Элизабет Болунд с коллегами изучили церковные записи и воссоздали самые полные семейные деревья за всю историю Финляндии. Они проанализировали такие важные параметры, как продолжительность жизни, количество детей, возраст матери на момент рождения первого и последнего ребенка. Анализируя изменения этих показателей во времени, ученые смогли определить, какая их часть определяется генами, а какая внешними факторами. Болунд установила, что ДНК может отвечать за 4–18 % вариаций в показателях рождаемости. Однако со временем вклад ДНК усиливается. Возможно, с повышением уровня санитарных норм и доступности медицинских услуг влияние окружающей среды ослабевает, и в результате увеличивается вклад генетической составляющей, во всяком случае, в отношении беременностей и деторождения. А это, в принципе, дает больше возможностей для действия дарвиновского механизма отбора.
Мы не знаем, проявляется ли подобный эффект где-то еще. Но современная эволюция человека в значительной степени зависит от двух основных факторов. Первый фактор заключается в том, наследуются ли вариации. А они, безусловно, наследуются. Мы можем наблюдать наследование не только определенных генов, но и сложных поведенческих функций с известной генетической составляющей. Второй фактор связан с тем, меняется ли уровень детской смертности. На этот вопрос тоже вполне обоснованно можно дать положительный ответ.

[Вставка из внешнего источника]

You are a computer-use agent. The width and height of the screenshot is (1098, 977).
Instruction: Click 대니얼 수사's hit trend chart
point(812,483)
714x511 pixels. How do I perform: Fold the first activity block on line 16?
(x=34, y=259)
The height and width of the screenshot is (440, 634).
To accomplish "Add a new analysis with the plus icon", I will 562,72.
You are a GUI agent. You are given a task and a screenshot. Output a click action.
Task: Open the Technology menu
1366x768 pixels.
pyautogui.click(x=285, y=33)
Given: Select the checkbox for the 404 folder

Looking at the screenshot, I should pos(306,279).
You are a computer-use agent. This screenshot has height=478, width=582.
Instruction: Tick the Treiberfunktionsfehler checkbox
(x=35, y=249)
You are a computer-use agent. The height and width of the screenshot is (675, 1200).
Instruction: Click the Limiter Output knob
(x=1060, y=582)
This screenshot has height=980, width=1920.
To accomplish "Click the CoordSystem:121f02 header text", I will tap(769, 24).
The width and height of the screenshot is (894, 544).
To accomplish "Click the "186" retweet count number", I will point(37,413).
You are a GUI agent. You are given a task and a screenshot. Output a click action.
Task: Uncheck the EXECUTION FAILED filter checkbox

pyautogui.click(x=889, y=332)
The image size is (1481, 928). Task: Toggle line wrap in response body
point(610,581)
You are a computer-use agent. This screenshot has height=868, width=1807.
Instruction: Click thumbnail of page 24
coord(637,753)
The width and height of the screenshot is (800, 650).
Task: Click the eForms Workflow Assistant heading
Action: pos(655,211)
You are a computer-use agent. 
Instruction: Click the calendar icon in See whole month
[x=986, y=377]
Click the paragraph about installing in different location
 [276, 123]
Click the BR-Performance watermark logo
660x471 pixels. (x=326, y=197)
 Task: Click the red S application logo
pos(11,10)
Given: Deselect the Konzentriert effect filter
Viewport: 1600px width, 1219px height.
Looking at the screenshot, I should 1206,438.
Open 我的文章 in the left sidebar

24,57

Однако все описанные выше исследования охватывали смехотворный для эволюционного процесса отрезок времени, а зафиксированные изменения были весьма слабыми. Уровень детской смертности в разных странах мира разный, а это означает, что эволюционные изменения, произошедшие в Финляндии или в Фрамингеме, нельзя обобщать или экстраполировать на весь мир, и хотя похожие результаты были получены, например, в небольшом исследовании в Гамбии и где-то еще, целостной картины у нас пока нет. Несколько поколений по сравнению со всей эволюцией человечества – как лужица по сравнению с океаном, и в этой лужице можно только намочить ноги. Но мы эволюционируем, наши геномы изменяются, и хотя давление отбора тоже значительно изменилось, наша современная жизнь не отменила его полностью. Мы не созданы в заданном раз и навсегда состоянии, мы рождены и меняемся. Пока между нами существуют различия, мы будем эволюционировать.
История всех, кто когда-либо жил на свете, уходит корнями в землю и в нашу ДНК, но делать прогнозы на будущее весьма сложно. Если вам кажется, что это недостаточно серьезный вывод для всей книги, то такова, к счастью, природа науки.
«Незнание чаще порождает уверенность, чем знание», – писал Дарвин в книге «Происхождение человека», где рассказал об эволюции современных людей от наших лохматых предков. Споры с креационистами – дело бессмысленное и бесконечное, поскольку они смотрят на вещи иначе, чем другие люди. Они уверены, что знают истину, а наука должна признать, что ошибается. Мы же подвергаем сомнению все, что знаем и что считаем правильным. Когда построение гипотез и проведение экспериментов уже не позволяет найти ошибки, это может означать, что мы на верном пути. Именно так устроена наука. Христиане иногда заявляют, что порой сомневаются в собственной вере, но это другое сомнение. Христиане сомневаются, но уверены в том, что их предположения подтвердятся. Ученые сомневаются, точно зная, что их представления будут пересмотрены. Большинство христиан, которых я знаю, считают, что дарвиновская теория эволюции – лучший способ объяснения устройства мира. Но на задворках христианства все еще маячит креационизм, подпитываемый странными и нелепыми заблуждениями. В контексте нашего повествования, пожалуй, стоит обратить внимание на один аспект из всего арсенала упрямых доводов креационистов[112]
. Креационисты утверждают, что ученые не нашли окаменелостей промежуточных форм и не имеют примеров переходных видов, что «переходная форма» глаза бессмысленна, тогда как наше зрение совершенно и не могло возникнуть путем постепенных превращений.Никто не слеп в такой степени, как тот, кто не хочет видеть. Ученые обнаружили множество окаменелостей промежуточных форм. Назовите любой признак, и вы найдете в камне множество его вариантов. Более того, мы видим множество форм глаз, соответствующих постепенному переходу к нашей форме, не только в окаменелостях, но и у живущих ныне существ: от фоточувствительного пятна у одноклеточной эвглены до нашей формы глаза и даже далее, поскольку многие организмы имеют гораздо более совершенное зрение, чем мы с вами. В окаменелостях этот путь прослеживается намного хуже, поскольку окаменелости трудно найти и они не всегда хорошо сохраняются. Но они есть, и по имеющимся отрывочным свидетельствам мы можем восстановить десятки промежуточных форм – от лапы к крылу, от фоточувствительного пятна к глазу, от плавника к ноге, от дыхальца к легким. Все эти постепенные изменения являются предметом отбора, и все закодированы в ДНК.